Described as including “various time-saving kitchen hacks” in recipes designed to save time and stay within a realistic family budget, the show’s seven episodes have a number of incredibly appealing recipes that all of us can make!
Narrated by Nadiya, each episode is nearly 30 minutes of pure unpretentious cooking fun and each hack is realistic, unlike the stuff that shows up on Facebook or Youtube. Plus the recipes look so delicious.
A strawberry milkshake funnel cake? It’s like she read my mind! Or the egg rolls below? I’m already salivating!

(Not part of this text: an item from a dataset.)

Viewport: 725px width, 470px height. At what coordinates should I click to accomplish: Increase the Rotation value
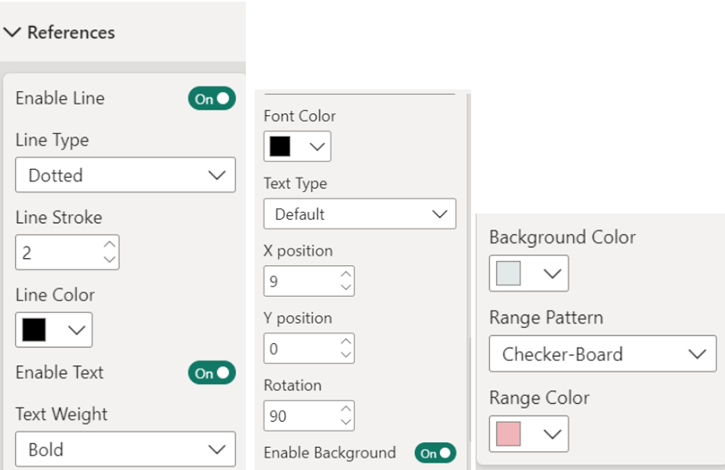(x=346, y=408)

Y’all wanna know how good this show is? I have watched literally thousands of hours of Food Network competition shows and how to cook shows, and this is the first time I’ve wanted to actually make a recipe shown on screen. Nadiya knows her stuff and it’s so fun watching her because she’s incredibly effervescent. Since she keeps halal, I can actually make all of her recipes without needing to alter them! And, since the shortcuts are tricks she uses in real life, the show is “true and very real” to her own life and therefore much more believable than what is generally shown on TV.
More importantly, the people she teaches how to cook are from a variety of backgrounds and I really appreciate that. The budgets then vary too. Anyone watching can find something that they can cook for themselves that feels genuinely good to eat without any of the shaming that usually goes along with “hacks” around food.
Additionally, it’s clear she’s super thoughtful about what recipes to recommend to each family she helps. For example, she helps an Indian woman learn how to create a quick jackfruit curry. Anyone who knows anything about South Asian food knows it usually takes literal hours to make well and is one of the most significant parts of our culture. To cut that time in half and help a busy woman figure out how to make culturally relevant food for herself and her family is awesome. Plus we get to see Nadiya’s lovely family too.
I have no idea how much control Nadiya had on the direction of the series, but her love for cooking and cookery specifically is clear. The show feels like a love letter to the genre and to her audience all around the world. I can’t wait for my next grocery trip to buy ingredients to try out some of her recipes.
Nadiya’s Time to Eat is available on Netflix and BBC Two.